Why would the members working at home bother to vote? Well they voted.

They voted because they know that the DVLA cannot be trusted to keep their colleagues safe.

They voted because they hear the same stories as we do.

They voted for every staff member who has sat at their desk and cried because they were so scared.

But, most importantly, they voted because they care.

They know that they are fortunate to be able to work at home.

They know that they could be called back in at any time and that they would not want to work in a building that is not safe.

They voted despite knowing that if we called a strike, it would be the lowest paid amongst us that would lose pay.

This didn’t matter. Their safety matters. To me, to them, to us.

After the ballot result was declared, you would have expected the DfT senior leaders to ask to meet with us, but their ignorance was only demonstrated further.

It was us that had to reach out to them to ask them to enter intense talks with us.

It was pretty clear from a very early point, that we would not reach an agreement, that there is no acceptance that things have been handled incorrectly.

Even with 331 desks having to be taken out of use in Feb/March, because they were too close together and breaking social distancing, the blinkers were still on. So here we are today.
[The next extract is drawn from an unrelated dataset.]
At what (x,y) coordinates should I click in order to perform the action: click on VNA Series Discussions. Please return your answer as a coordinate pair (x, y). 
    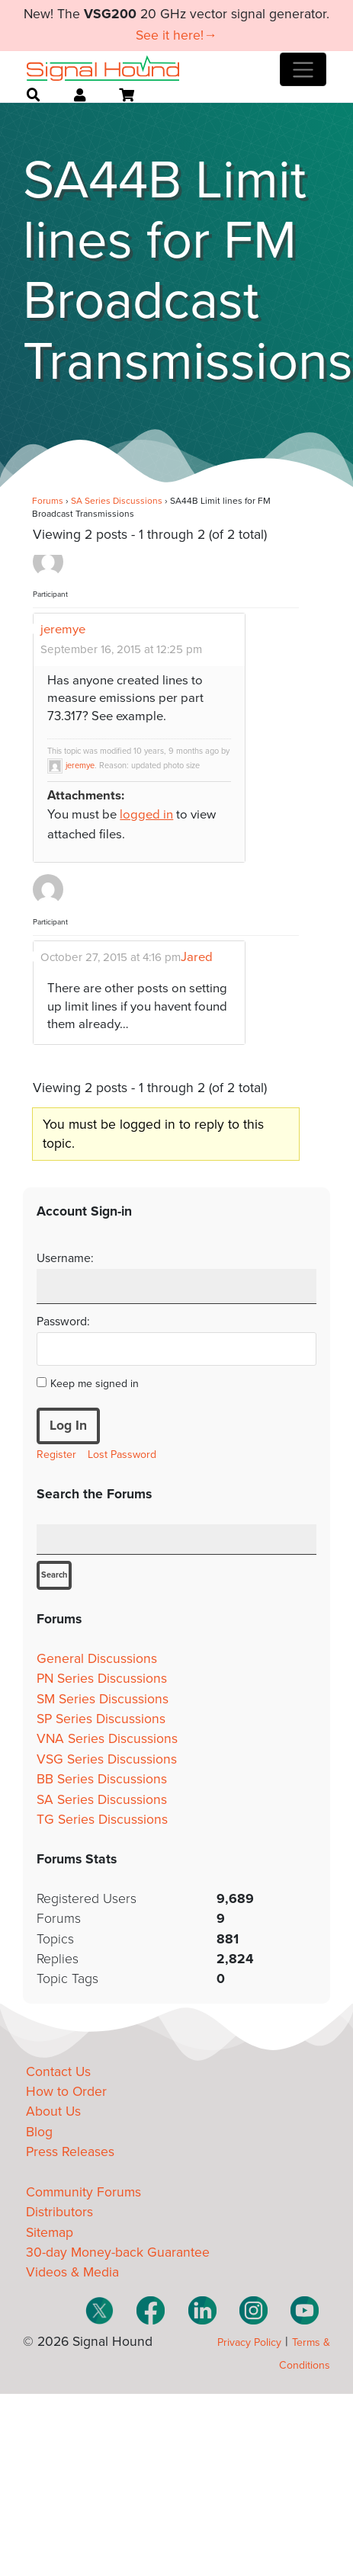
    Looking at the image, I should click on (107, 1739).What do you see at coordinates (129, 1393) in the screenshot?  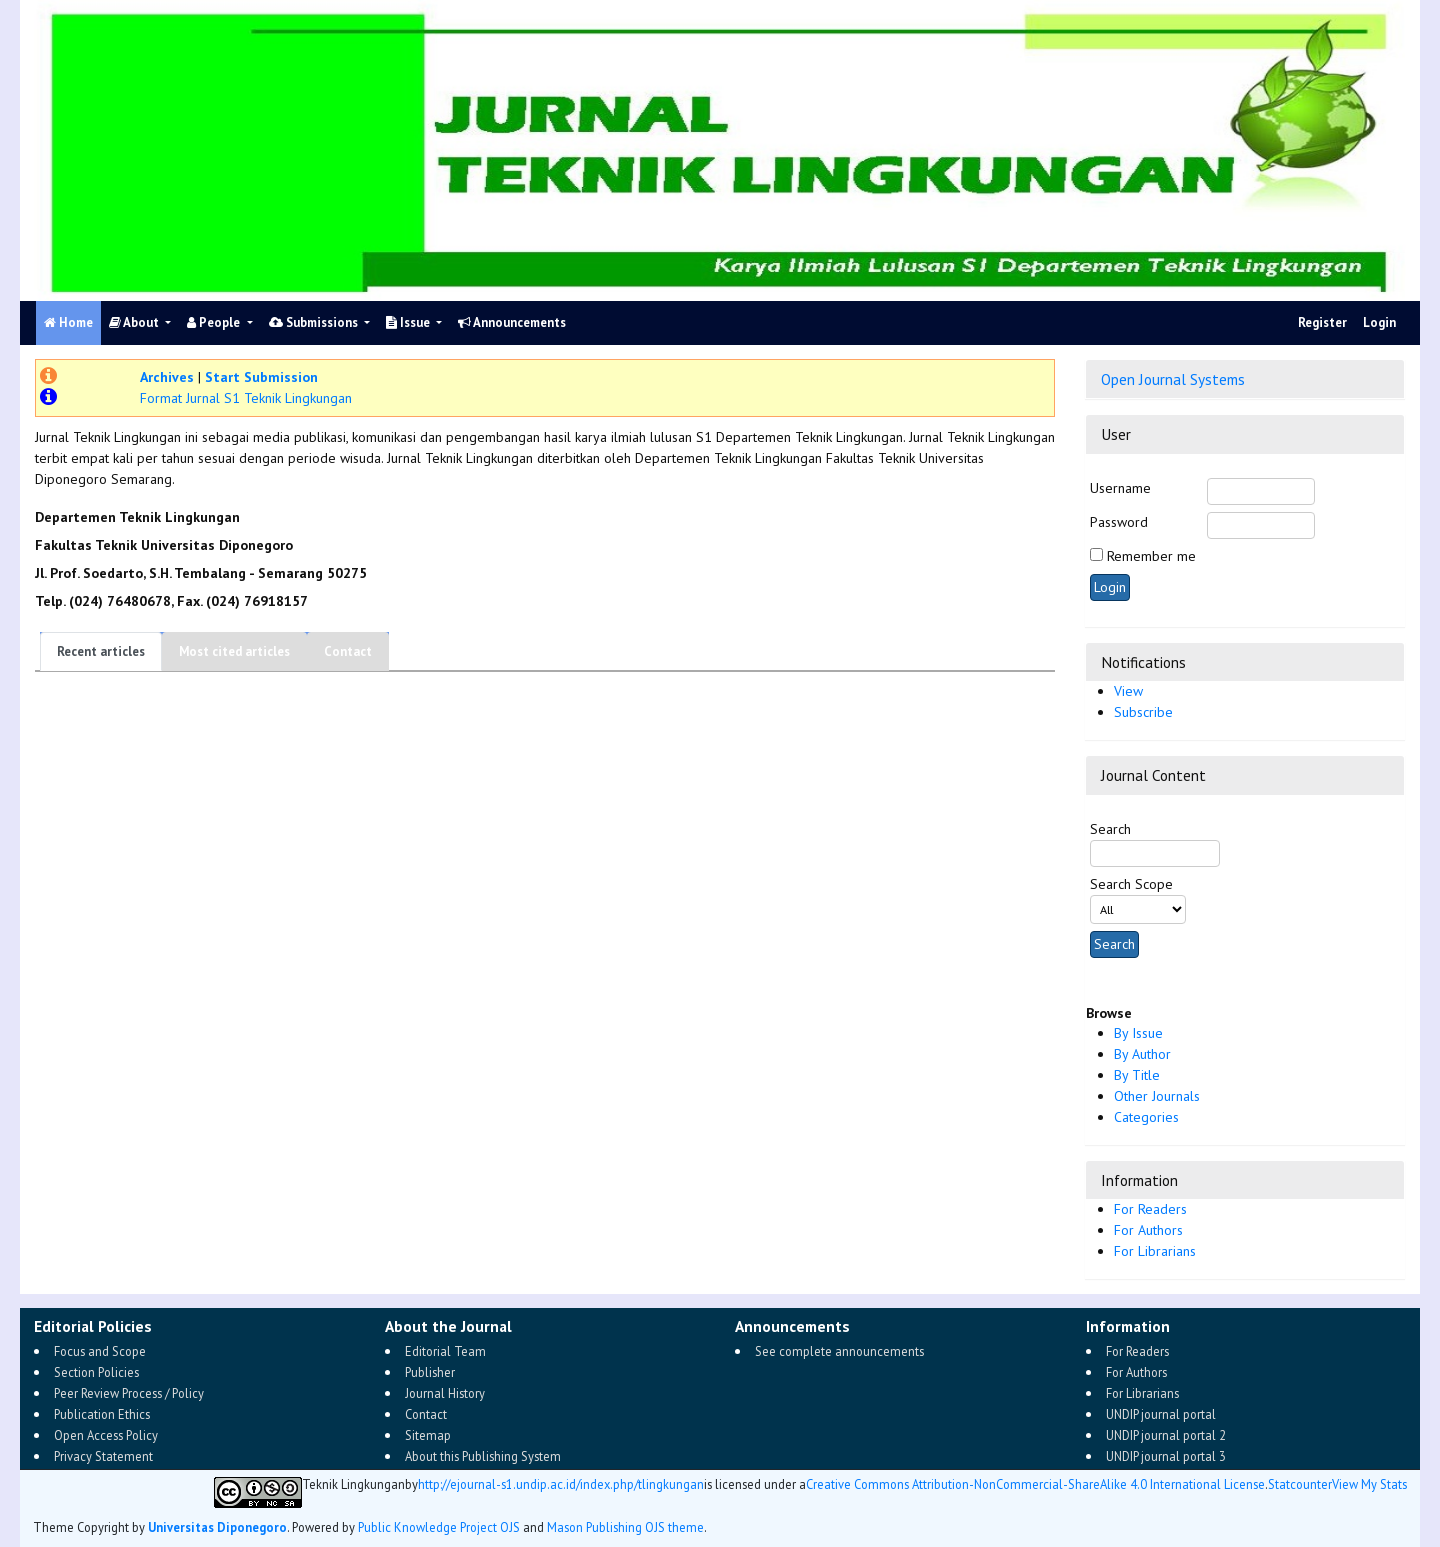 I see `Peer Review Process / Policy` at bounding box center [129, 1393].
We had hundreds of members come out on strike. Members who have witnessed first hand the failures of the DVLA in keeping them safe. Members whose fears are so great they are willing to take a reduction in their pay to keep themselves safe.
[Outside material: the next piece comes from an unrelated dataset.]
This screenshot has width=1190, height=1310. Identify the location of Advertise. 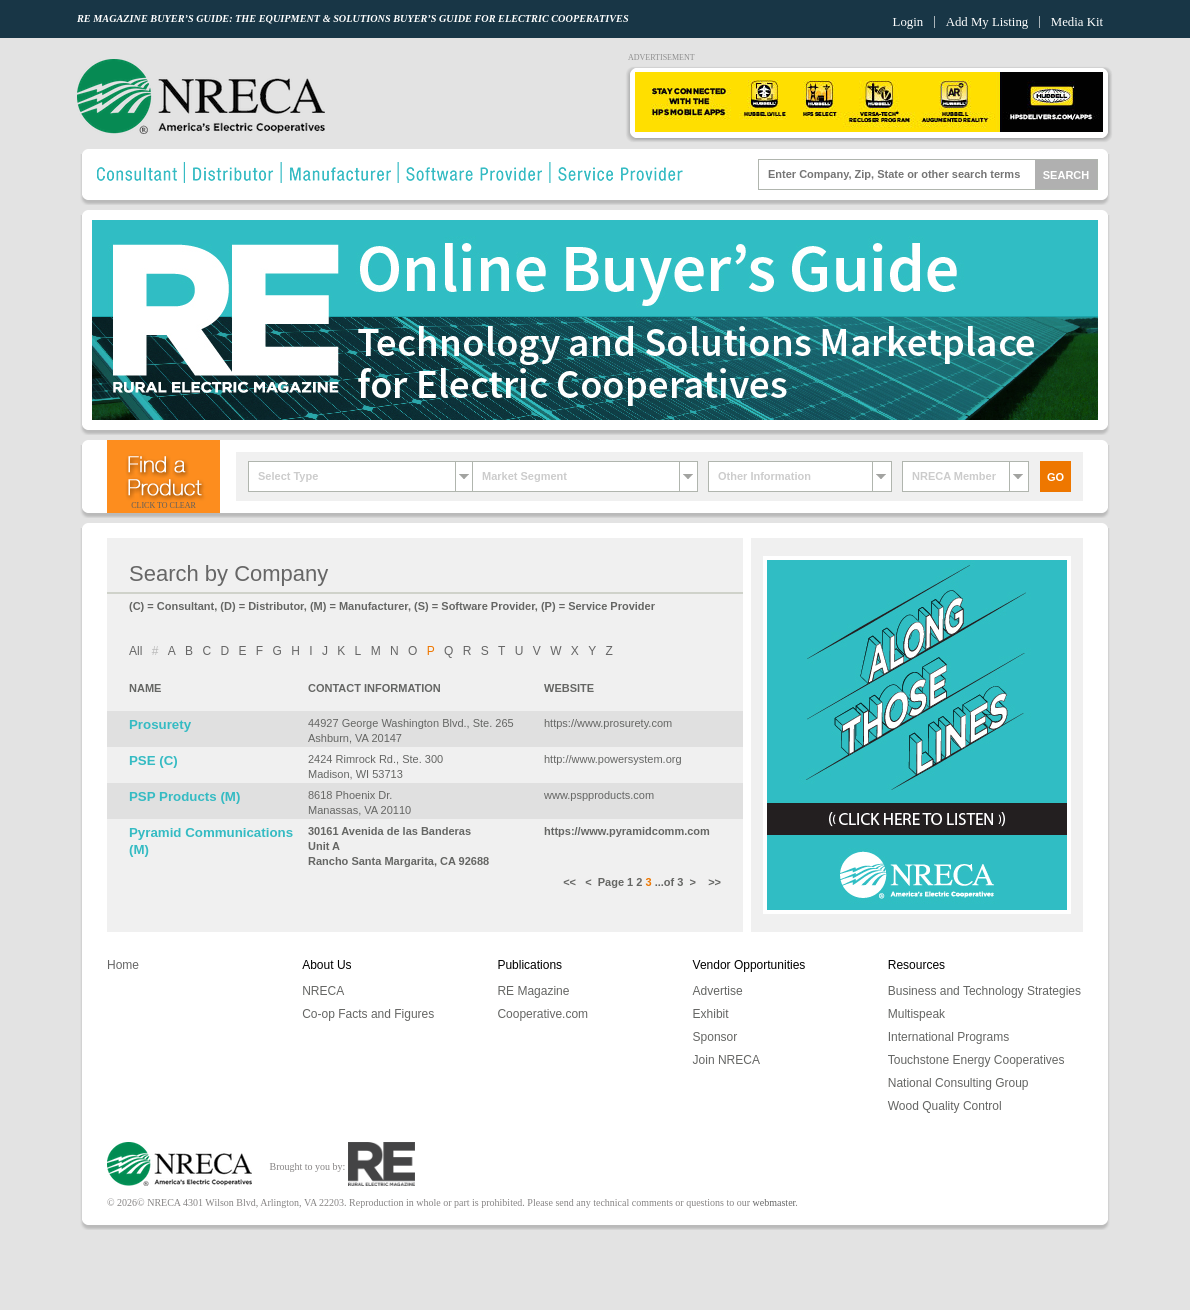
(718, 991).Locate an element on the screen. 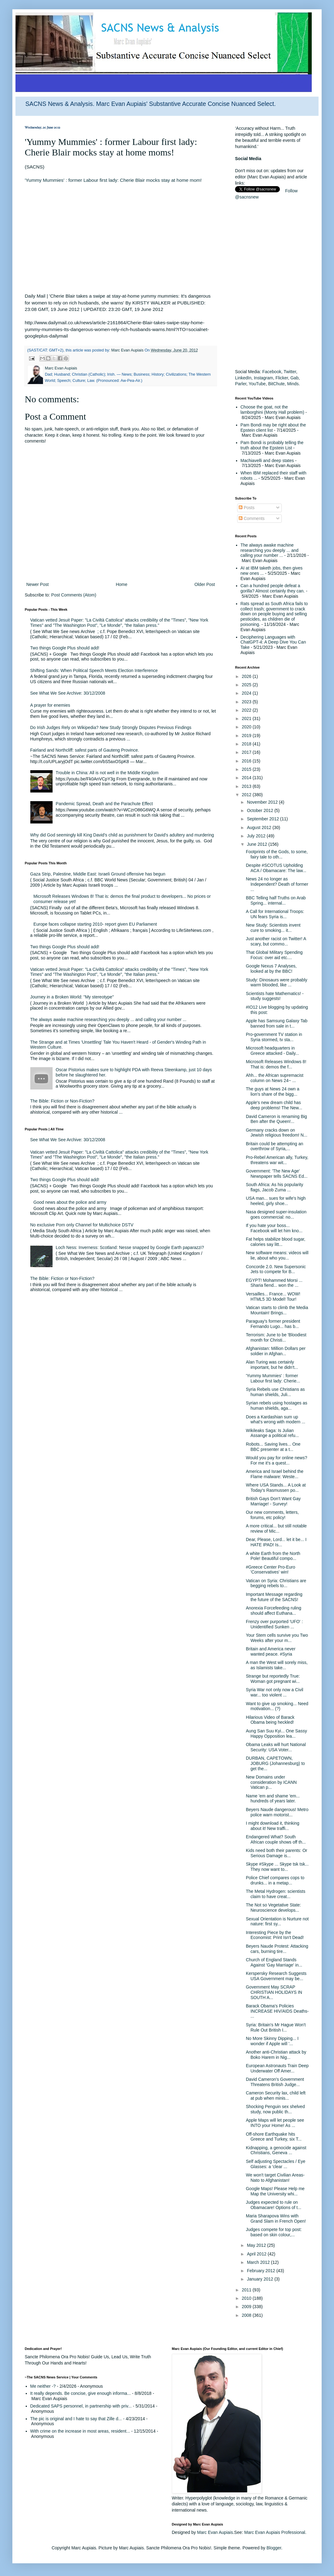 Image resolution: width=334 pixels, height=2576 pixels. 2019 is located at coordinates (247, 735).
We have just had a second week of strike action which saw even more members strike. But this isn’t the end.

We still have an employer who is refusing to move.

Despite both sets of strike action and notice served for a 3rd, they still drag their heels and if it was not for the efforts of PCS, they would not be holding the meetings to try and reach an agreement.

Due to incompetent hostile managers at the DVLA, staff have joined PCS, and joined the action in massive members, over 100 new members during one week alone.

PCS have made a commitment to pay members £40 a day in strike pay, and this has been processed quickly, leading to much praise from our members.

We also have a fighting fund to allow us to give a little extra support to those who need it the most. This has reached an incredible £38,000 and is growing.

Messages of support and solidarity are coming in from every part of the Trade Union movement and all areas of the country.

Whilst the DVLA may think they are big and strong, and can wait this out, they have underestimated the strength and passion of our members, and it really is a tale of David and Goliath.

All of your support and solidarity is welcome, in what is a crucial ballot for health and safety, and standing together, PCS is determined that it is one that we will win.